> **Input rows**:
****

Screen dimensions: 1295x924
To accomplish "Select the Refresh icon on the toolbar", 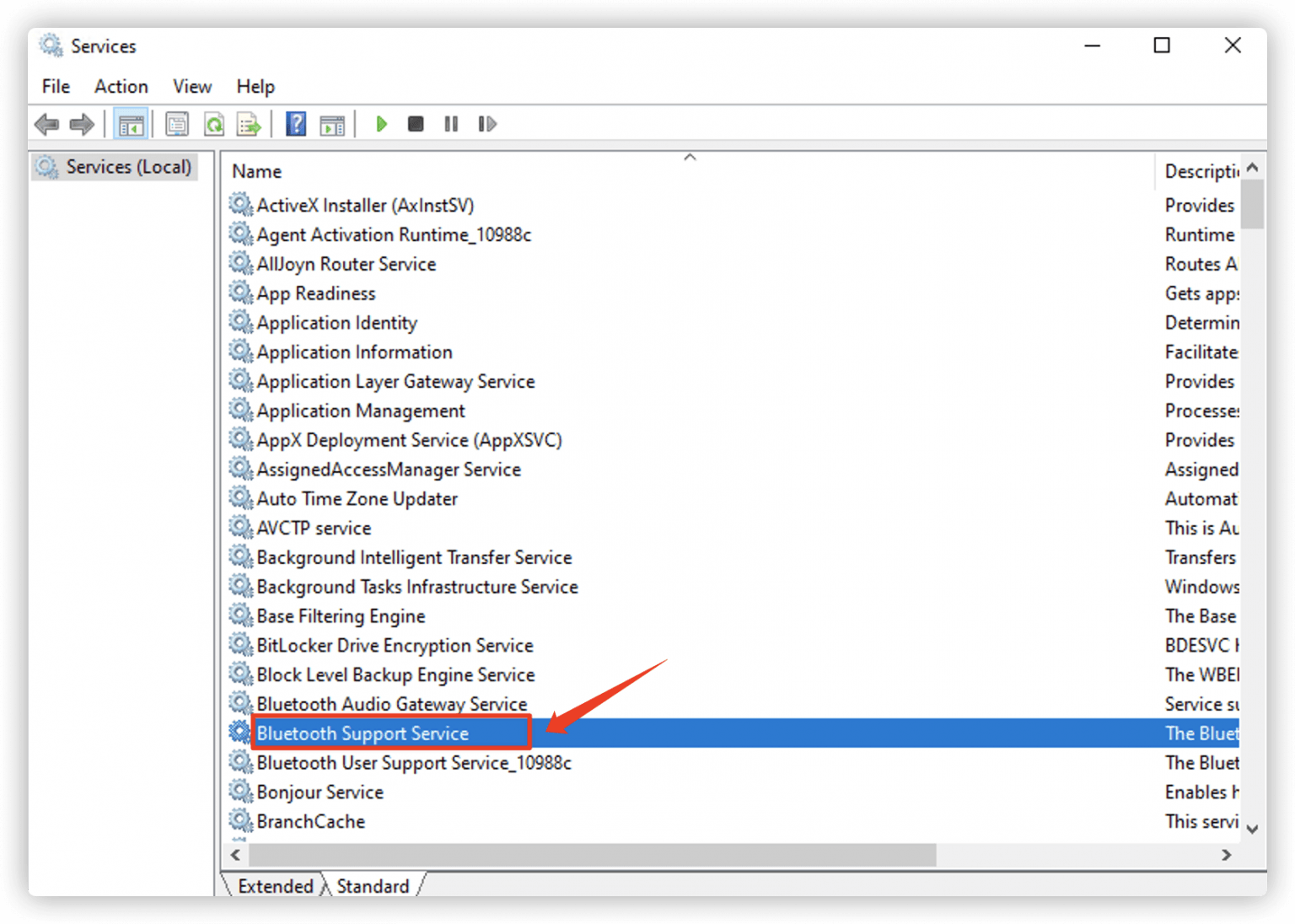I will coord(213,124).
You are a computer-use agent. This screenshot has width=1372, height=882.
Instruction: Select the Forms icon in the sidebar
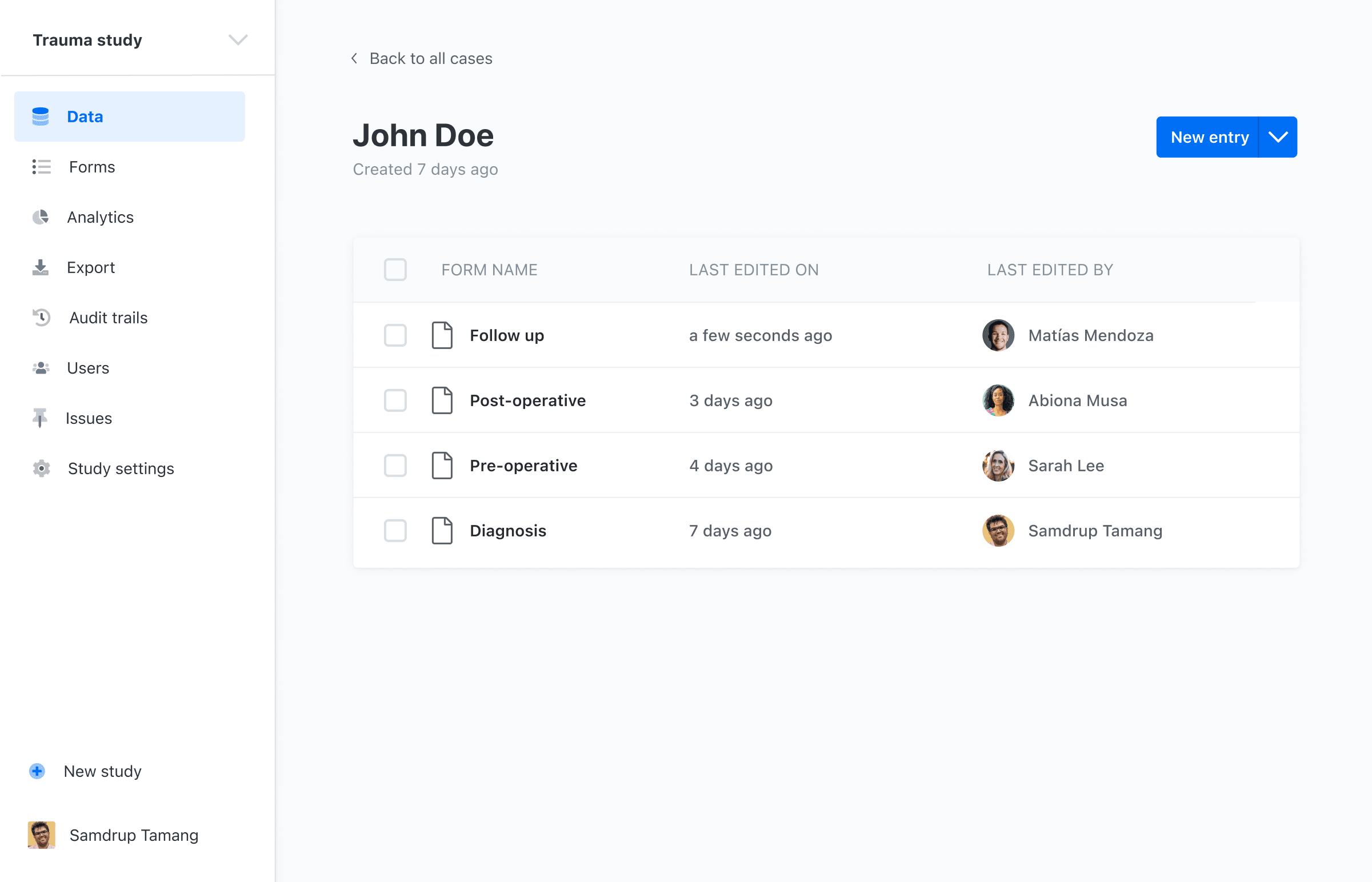tap(41, 167)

****

> **Instructions for the task**: Rewrite the stretch from the line containing "You are a computer-use" through the end of the records, putting "left panel" in place of "sidebar" and changing nothing else. Leave the pictures out of your answer.

> **Task response**:
You are a computer-use agent. This screenshot has width=1372, height=882.
Instruction: Select the Forms icon in the left panel
tap(41, 167)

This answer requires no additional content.